Si mon père n'avait jamais agi par égoïsme, nos Nations se tiendraient toutes fièrement debout, Erador y comprit. C'est lui, le fléau de nos Nations, c'est lui qui a engendré les Ténèbres et semé le chaos.

— Tu ne comprendras jamais rien... je pensais pouvoir avoir foi en toi... mais tes actes, ta répugnante relation avec l'Arkacien me confirment que tu es lâche, comme je l'ai été dans ma jeunesse.

— Où est Mère ? Est-elle morte à présent ? Elle aussi, a disparu du jour au lendemain.
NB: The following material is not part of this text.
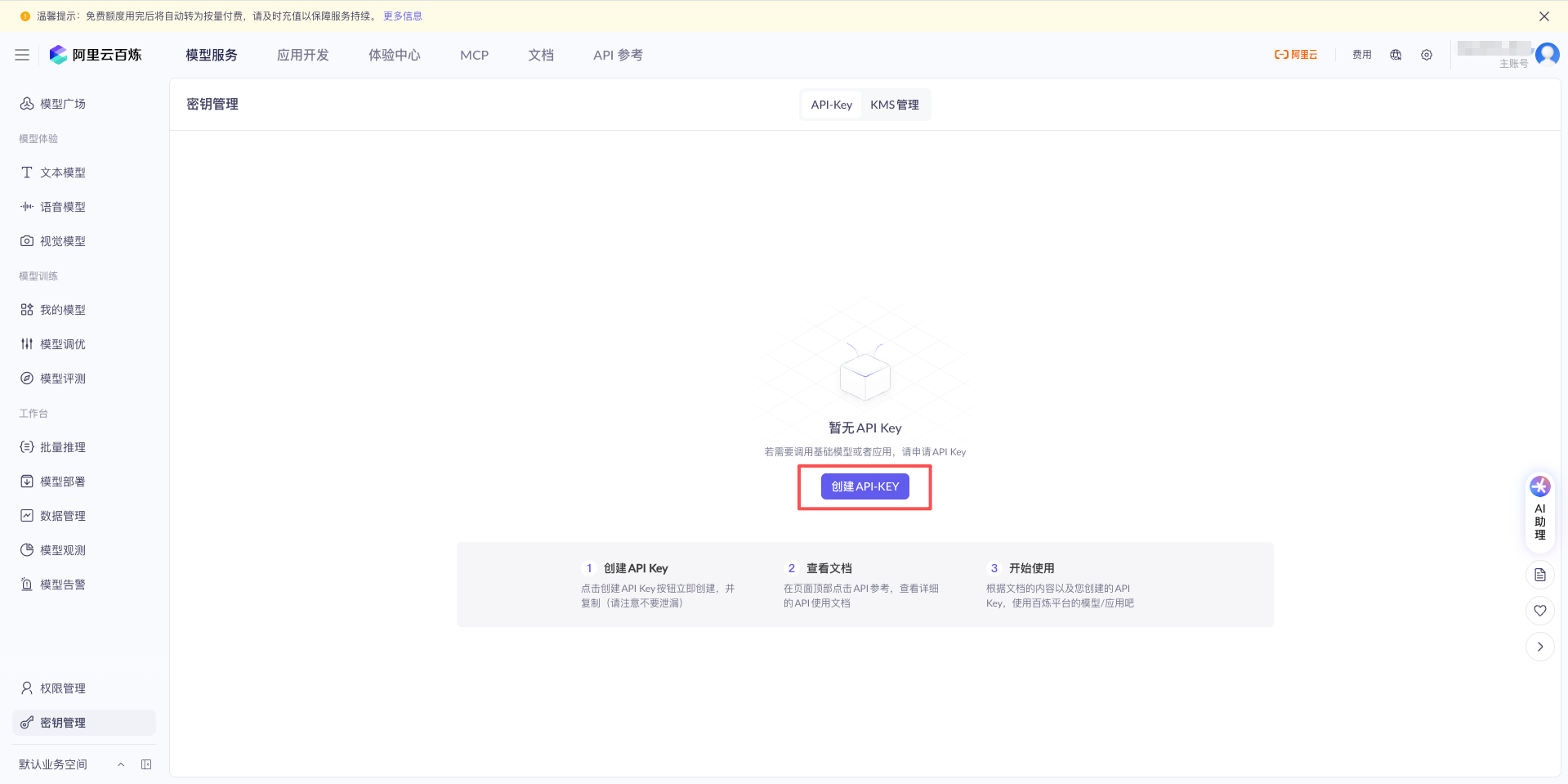The image size is (1568, 784).
Task: Open 文档 from the top navigation bar
Action: pyautogui.click(x=540, y=55)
— Ta mère est restée à Arkacia, elle est en vie mais te croit mort. C'est peut-être mieux ainsi.

— J'aime cet homme, Père. Je suis éperdument amoureux de lui mais cela ne fait pas de moi un monstre, au contraire. Je suis humain, mon coeur bat pour quelqu'un... vous ne pouvez m'en vouloir d'aimer un être vivant... ce n'est pas juste.

Il reste un instant immobile devant moi. Je le vois se pincer les lèvres, l'air attristé avant de finalement se relever et me laisser seul.

— Attendez... pitié, ne me laissez pas ici ! J'ai si froid... j'ai faim... Pitié !

Le feu s'éteint quelques secondes après mes cris et le campement entier est endormi. Je colle mon front contre le poteau, les yeux dans le vide, perdu dans mes pensées. Je ne peux agir pour mon père, je ne peux agir contre lui ou alors cela reviendrait à être comme lui, chose que je ne souhaite pas. Je ne souhaite pas devenir un monstre, j'ai déjà commis assez de dégâts ainsi.

— Andreï, murmure quelqu'un dans la pénombre.

Je relève la tête et plisse les paupières, je reconnais Hélène qui, à l'aide de son épée, coupe les cordes qui me lacèrent les poignets.

— Oh, Hélène... tu es venue me libérer.

— Bien évidemment, chuchote-t-elle.

Elle m'aide à me relever et pose une couverture sur mes épaules afin de dissimuler mon corps nu et me réchauffer.

— Et je ne suis pas venue seule.

Elle se décale sur la droite, je reconnais Jamésy qui m'adresse un tendre sourire. Je ne peux m'empêcher de laisser couler quelques larmes. Alors il m'enlace, en prenant garde à ne pas toucher mon dos meurtri par les coups de fouet. Je me blottis contre lui un instant, le coeur lourd. Hélène n'était pas au courant de notre relation, mais elle ne semble pas pour autant choquée et cela me réconforte dans l'idée que je me faisais d'elle. C'est une véritable amie.

Jamésy se détache de moi et me tend des vêtements.

— Enfile cela, nous devons partir avant que le roi ne se réveille.

Je me rhabille à la hâte, difficilement car je suis souffrant mais je sais que Jamésy me guérira dès que nous serons loin de ce campement maudit.

Je sais que tout ira mieux, dès que nous serons loin de mon père.